少し歩くと目的の場所に着いたようで、柳は振り返って言った。
「下着姿で横になってください。衣類とお荷物はお預かり致します。」
言われるがまま服を脱ぐのを確認すると、さらに続ける。
「こちらの中では、GG様の心拍数、血圧、血中の酸素濃度、脳波、あらゆる観点からモニターされます。専門の医療スタッフによって、健康状態を常時監視しておりますので、ご安心ください。」
医療については無知だ。それでもとにかく多機能で、安全面にかなり考慮してあるということはわかる。だが逆に、そうする必要があるということが少しの不安でもあるのだが。
言われた通り下着姿で横になったことを確認すると、GGの指先や体に様々な器具をつけながら柳は言った。

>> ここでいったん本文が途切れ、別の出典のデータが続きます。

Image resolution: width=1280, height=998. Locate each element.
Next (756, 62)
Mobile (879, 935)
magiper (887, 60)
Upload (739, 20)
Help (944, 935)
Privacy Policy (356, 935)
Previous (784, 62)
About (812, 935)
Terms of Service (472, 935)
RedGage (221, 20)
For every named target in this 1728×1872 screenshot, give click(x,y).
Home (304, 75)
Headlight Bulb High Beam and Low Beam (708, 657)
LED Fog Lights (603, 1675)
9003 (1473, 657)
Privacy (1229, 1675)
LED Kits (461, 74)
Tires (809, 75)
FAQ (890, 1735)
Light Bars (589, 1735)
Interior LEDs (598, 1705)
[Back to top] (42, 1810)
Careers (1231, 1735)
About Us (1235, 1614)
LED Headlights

「本編ではチュートリアルも説明も特にはありませんでした。今回もそれにならい、手探りの状態から始めて頂きます。」
柳の真剣な眼差しが、さらに光りを強めた。
「お伝えできるのは、このゲームモードの趣旨です。環境はPvP。さらにボス戦クリアタイムを競って頂きます。勝者には賞金を。GG様なら、この意味をおわかりですね?」
わからないほど浅くない。
「ただのタイムアタックじゃない。そういうことですね。」
敵を倒すだけじゃない、ボスを目指すだけでもない。タイムアタックに賞金。それだけわかれば充分だった。勝つための最善の方法はある程度浮かんだ。あとはやるのみだ。
「では、ご検討をお祈りしております。」
その言葉と共に、機器が作動し、GGの体がゆっくりと吸い込まれていく。
完全に入り込んだあと、入り口の蓋が閉じ、視界が完全に真っ暗になった。